Extrait du texte
══════════════════════════════
Pour des raisons tant personnelles que professionnelles, j’utilise régulièrement plusieurs navigateurs répartis sur plusieurs machines, ce qui fragmente d’autant ma navigation : me souvenir sur lequel d’entre eux j’ai ouvert telle vidéo ou sauvegardé tel article est une source de tracas sans fin. « Allons donc », me direz-vous, « pourquoi diable ne pas simplement utiliser les services de synchronisation fournis par les éditeurs desdits navigateurs ? » Juste question, dont la réponse est double : d’une part, je ne tiens pas nécessairement à confier toutes mes données de navigation à des entités aux allégeances hasardeuses ; mais, et surtout, utilisant régulièrement Firefox, Vivaldi et Qutebrowser (et d’autres plus occasionnellement), aucun de ces services n’est compatible avec ce panel.
J’ai donc développé Domovik ces deux dernières années pour combler ce manque, et le confinement m’a offert le temps nécessaire pour en finaliser une première version de qualité suffisante (j’espère ?) pour l’ouvrir au public. Domovik se présente sous la forme de deux (pour le moment) logiciels : d’une part le serveur de synchronisation, d’autre part l’extension pour navigateur (actuellement disponible pour Firefox/Edge/Chrom{ium,e} et ses dérivés) ; la seconde s’accordant avec le premier pour y synchroniser les données des navigateurs sur lesquels elle est installée.
Fonctionnalités
Domovik étant avant tout développé autour de ma propre utilisation, il s’articule autour des quatre fonctions dont je ressentais particulièrement le besoin.
══════════════════════════════
Bloc de données

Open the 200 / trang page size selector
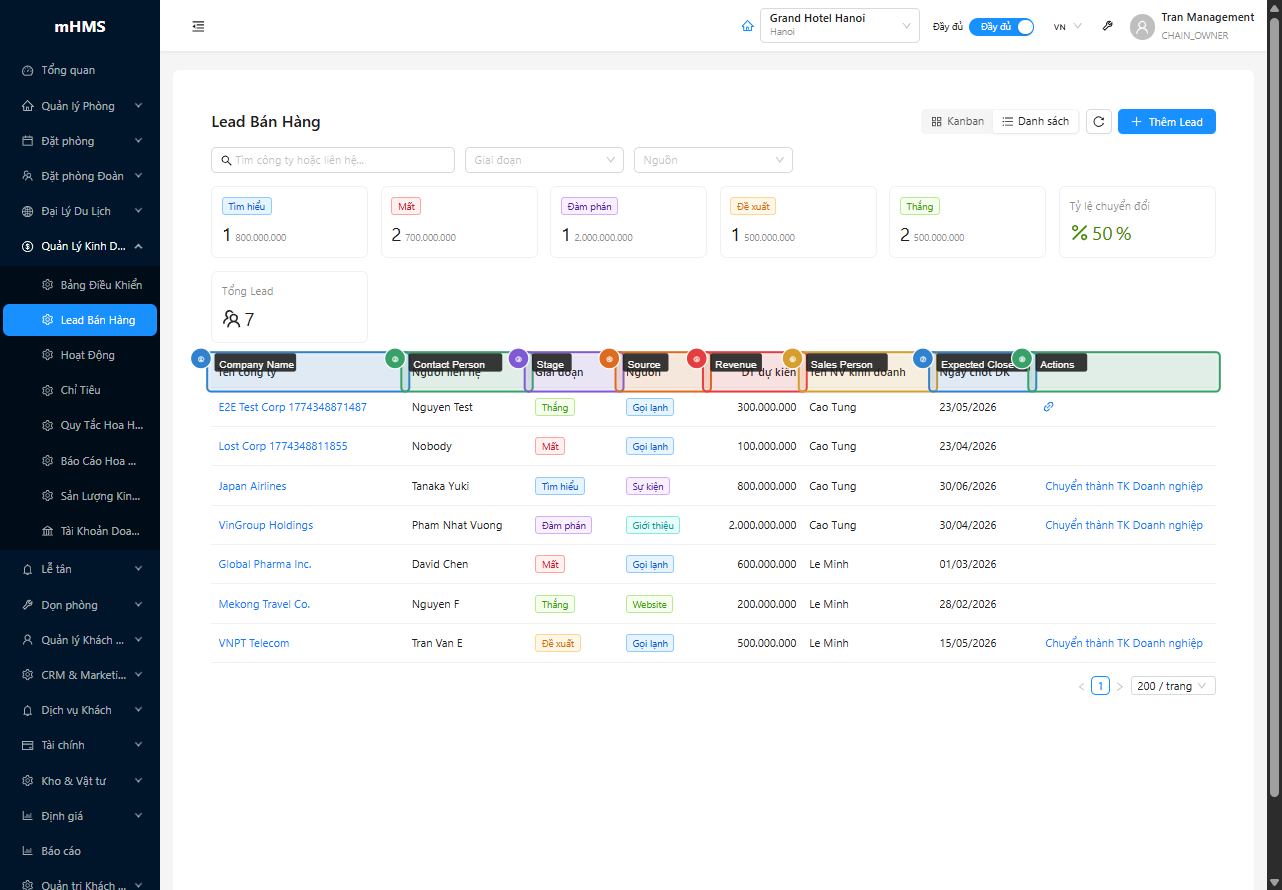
══════════════════════════════
Objectif
Dans l'extrait sur Domovik, relevez les navigateurs cités comme utilisés régulièrement. Seul l'extrait sert de source.

Résultat
Firefox, Vivaldi et Qutebrowser.